Problem statement: Your copy should start at the line with "Browse for PostScript Font Metrics folder" and end at the line with "You are a GUI" in the data below. Transcribe only those lines, exactly, pictures excluded.

Collected data:
• • • • •

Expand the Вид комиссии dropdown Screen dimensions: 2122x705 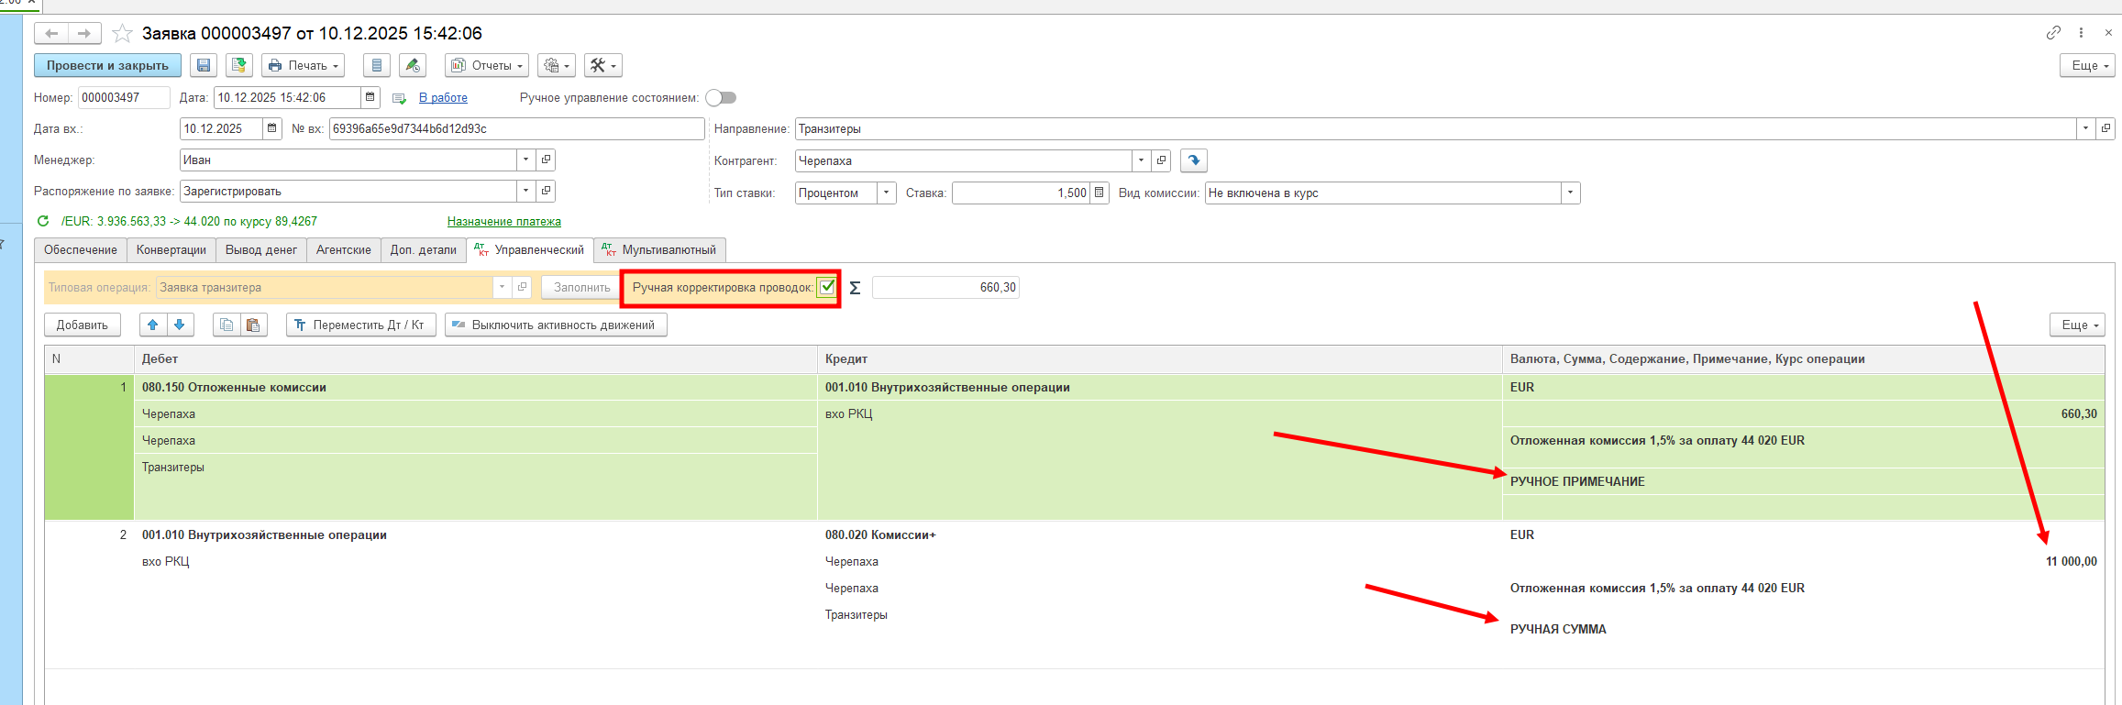[x=1570, y=193]
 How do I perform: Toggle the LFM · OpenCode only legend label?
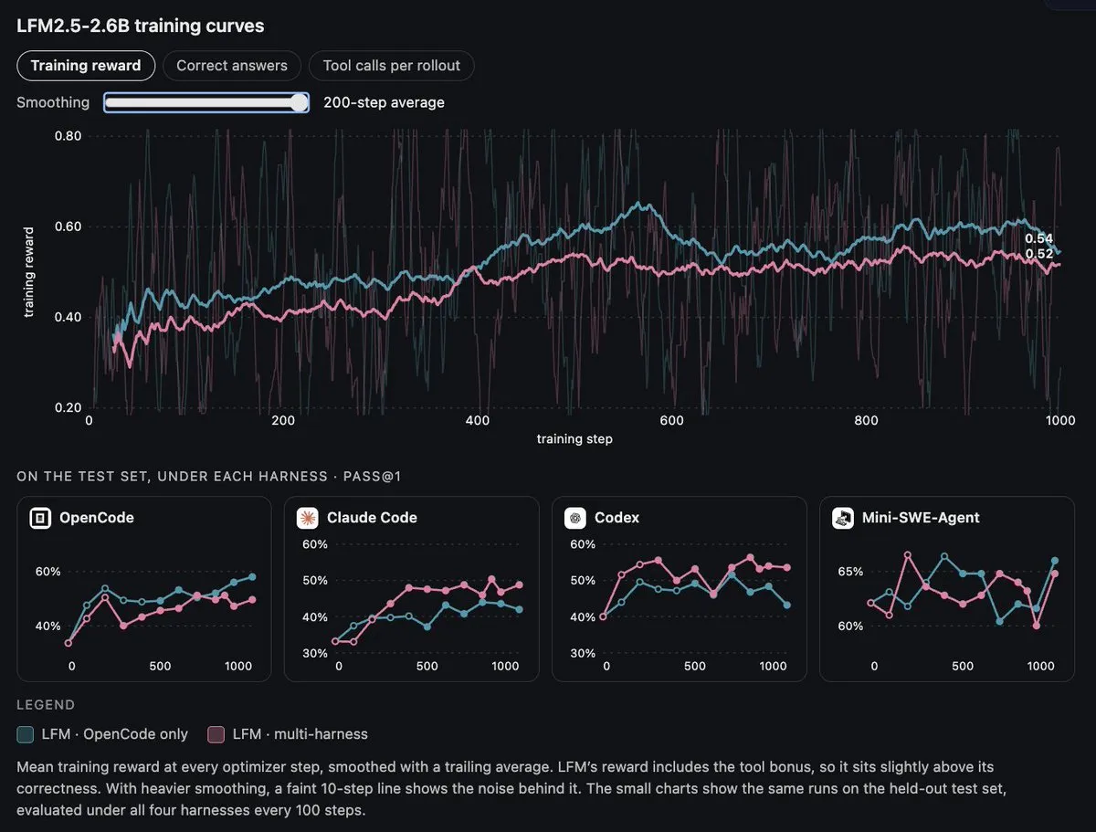click(120, 734)
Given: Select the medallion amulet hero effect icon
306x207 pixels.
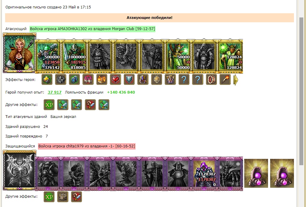Looking at the screenshot, I should pos(157,79).
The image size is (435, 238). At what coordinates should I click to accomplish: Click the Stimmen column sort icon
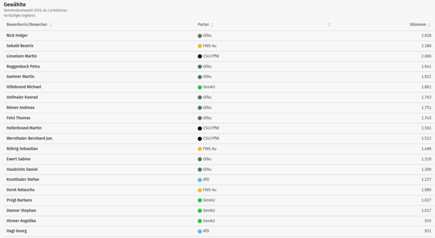point(429,25)

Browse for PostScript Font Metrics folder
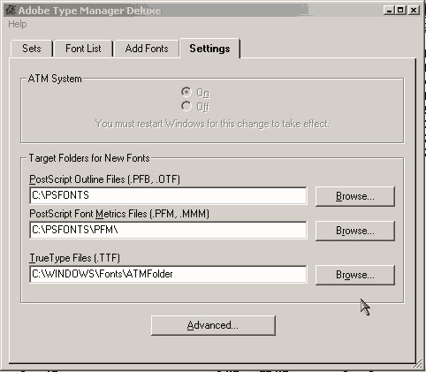(355, 231)
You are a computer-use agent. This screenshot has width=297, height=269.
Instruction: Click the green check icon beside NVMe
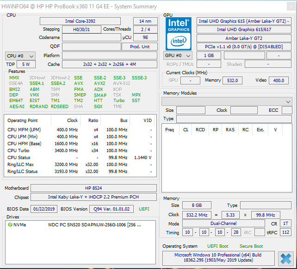(x=10, y=225)
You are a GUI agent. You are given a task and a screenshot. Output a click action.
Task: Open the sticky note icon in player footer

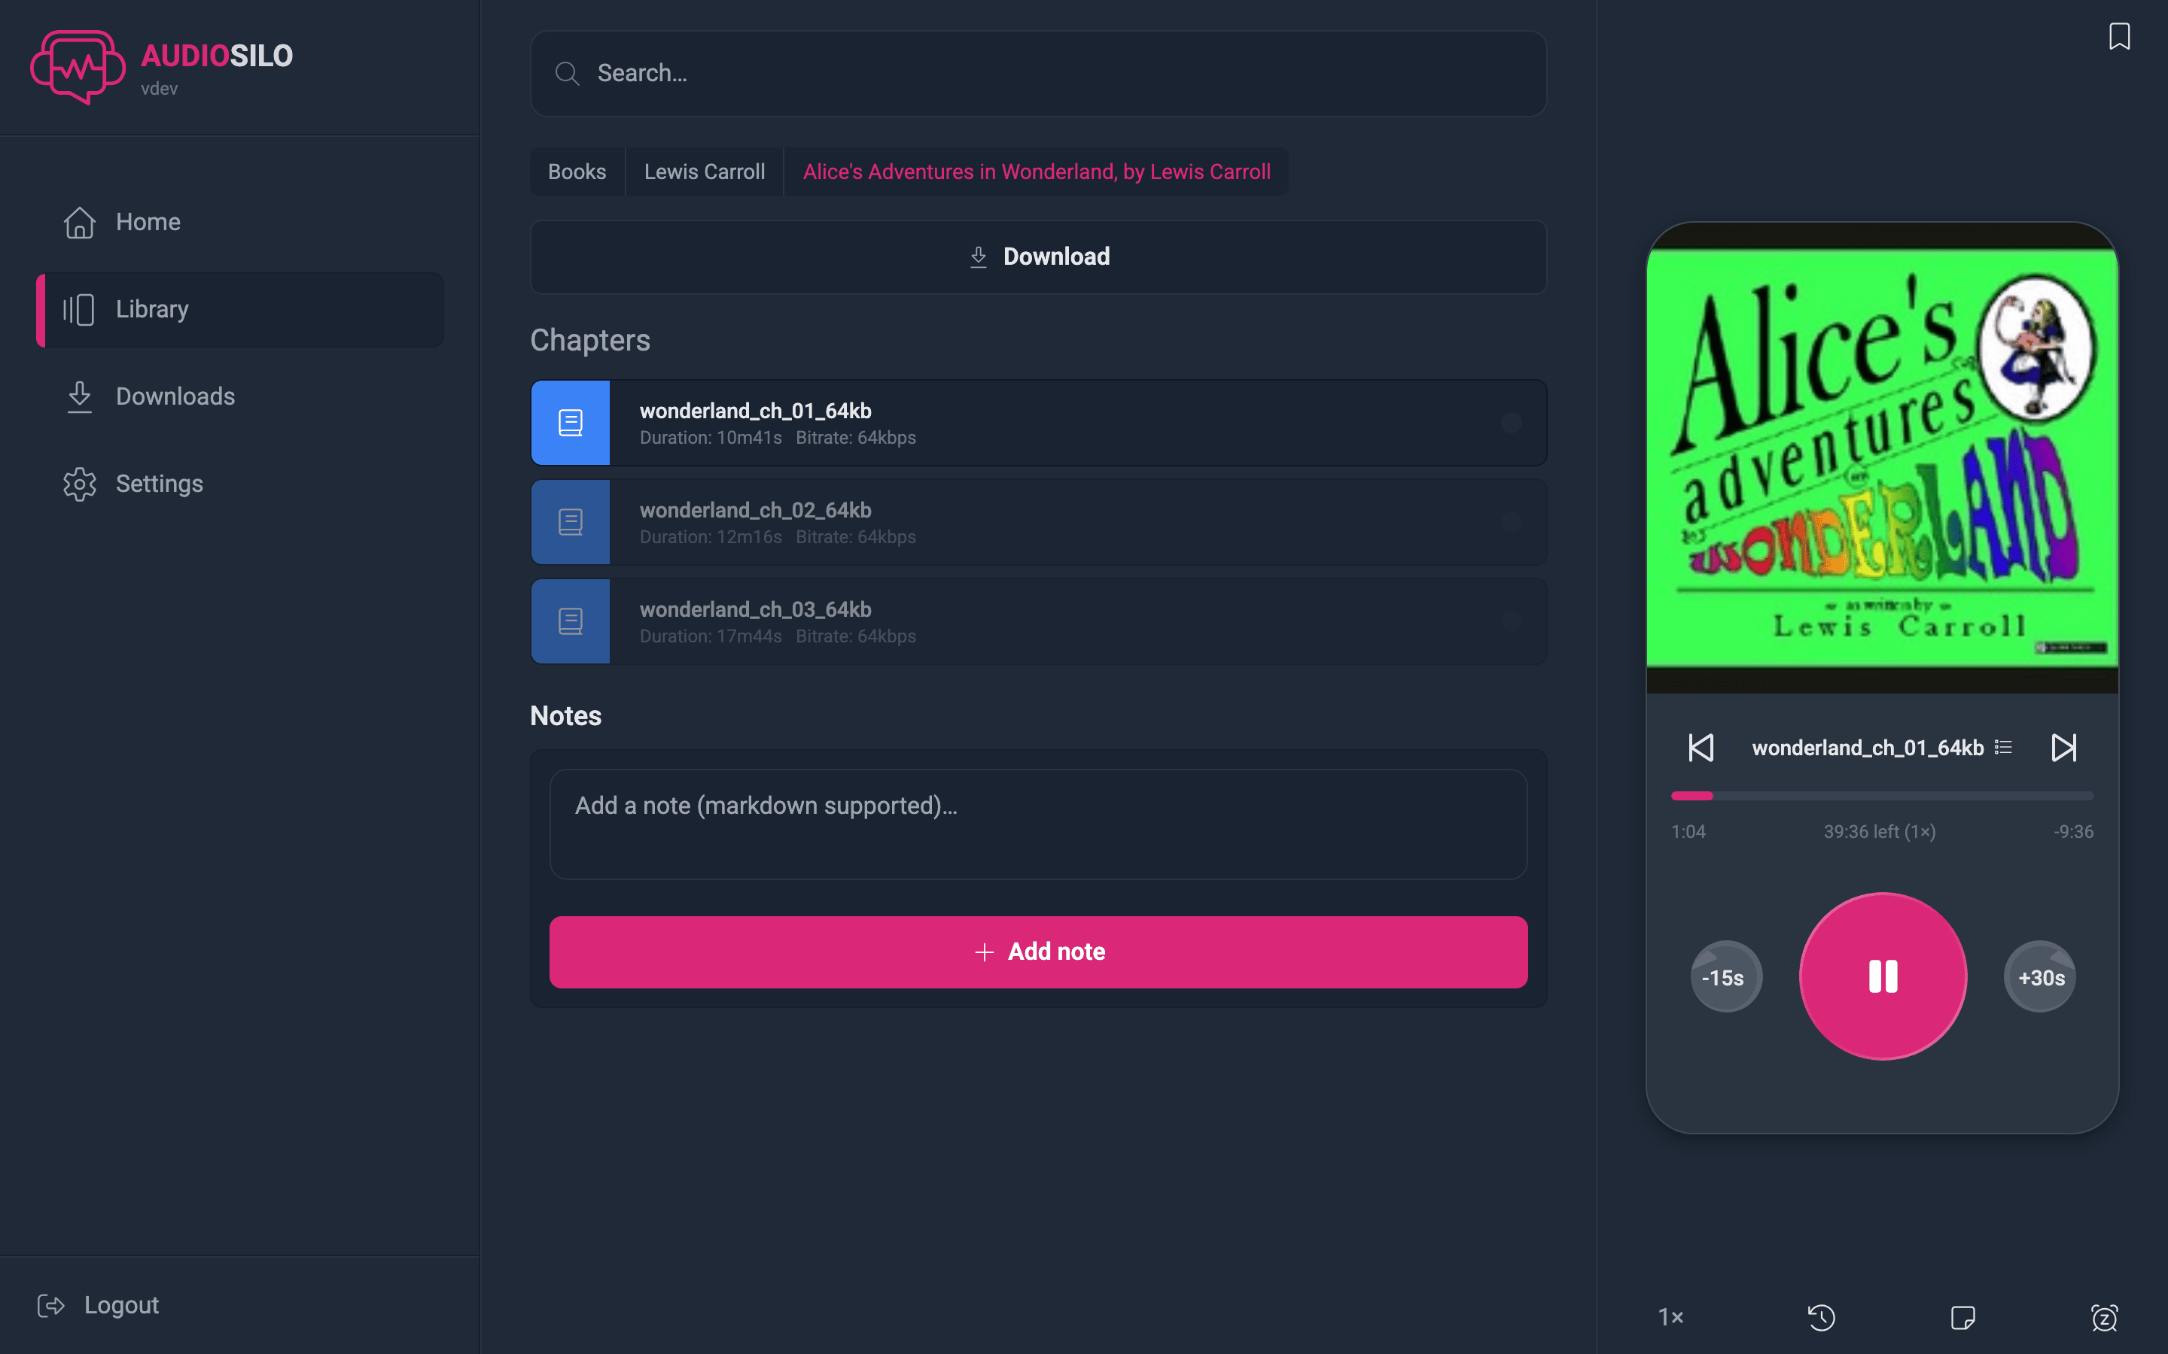(x=1963, y=1317)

• • • • •

Response for this exercise:
Browse for PostScript Font Metrics folder
(355, 231)
You are a computer-use agent. This screenshot has width=297, height=269.
Instruction: Click the green check icon beside NVMe
(x=10, y=225)
You are a GUI agent. You are given a task and a screenshot. Output a click action.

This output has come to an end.